I've done an interview with Malcolm Starbrook in the latest edition of InPublishing. Malcolm started as a trainee on his local paper in the East End of London, went on to work for the Sun, edited the Milton Keynes Mirror, the Bury Free Press and the Croydon Advertiser and was on the Press Complaints Commission. He was editor / owner of the Milton Keynes Standard, worked in magazines for International Thomson, was chief sub of Press Gazette and ended up as group editor for Archant Essex and East London.
At a time of cutbacks in editorial staff in the regional and national press, I liked the way he argues more journalists are needed as newspapers face the challenge of the digital age and says it is still the journalism that matters.
Malcom says: “By love of, training in, and affection for… I am a newspaper hack: cut me and I bleed ink.
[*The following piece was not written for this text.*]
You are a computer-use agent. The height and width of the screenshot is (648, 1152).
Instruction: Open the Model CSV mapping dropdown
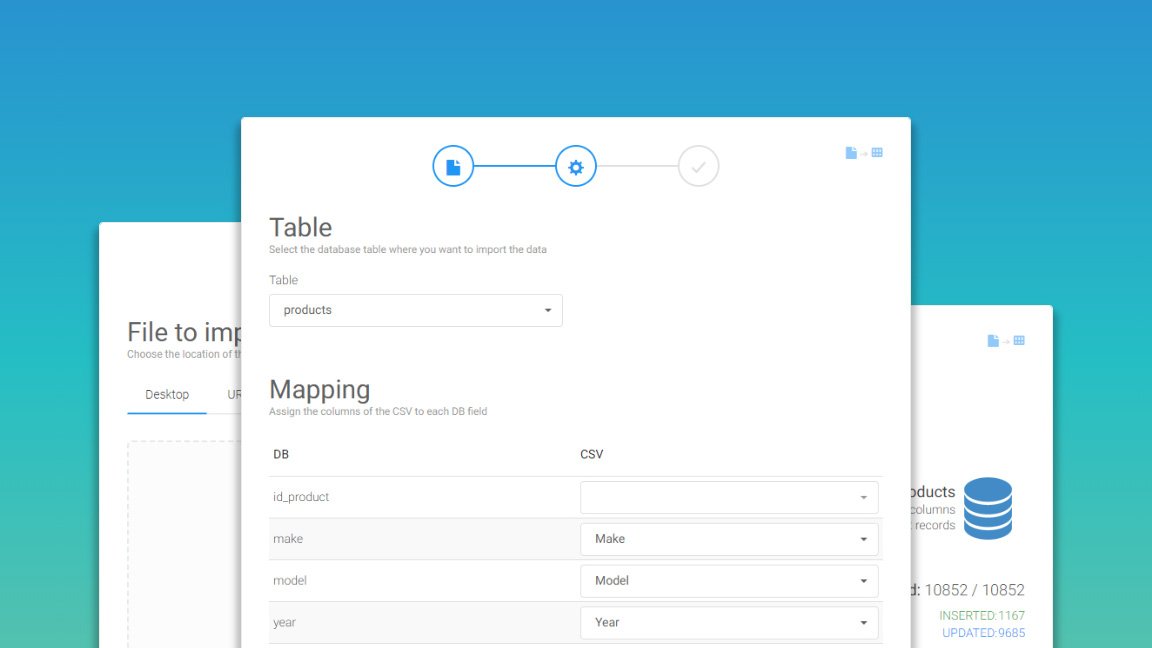[x=729, y=581]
So one of the biggest threats I feel facing the newspaper industry is our rush for web revenue without fully understanding what that is doing to the print business. Few of us have the power of the Daily Mail, Guardian or Bild to build significant audiences with little or no paywall. So we will always be playing catch up, and not very well at that."
He warns: “As revenues get slimmer, publishers will continue to try to run stripped down versions of their newspapers with a direct result on content. Increasingly, we seem to be in the business of curation rather than creation and the unique voice of the newspaper is lost in the competing and strident shouts emanating from the world wide web publishing the same stories, same photos and same tokenism approach to breaking news.
“We need web platforms that break stories and newspapers that explain and put that information into context. For that, we need more journalists not fewer. But then we struggle to convince people they need to value our journalism. The trend is for people not to pay for the news and information they can obtain though the web. However, as publishers, we need to continue to provide the news, views and information that impacts on people’s lives. By doing that, we will build the audience that our advertisers will want to interact with. It is still the journalism that matters and, internally, we need to support the importance of that basic function.”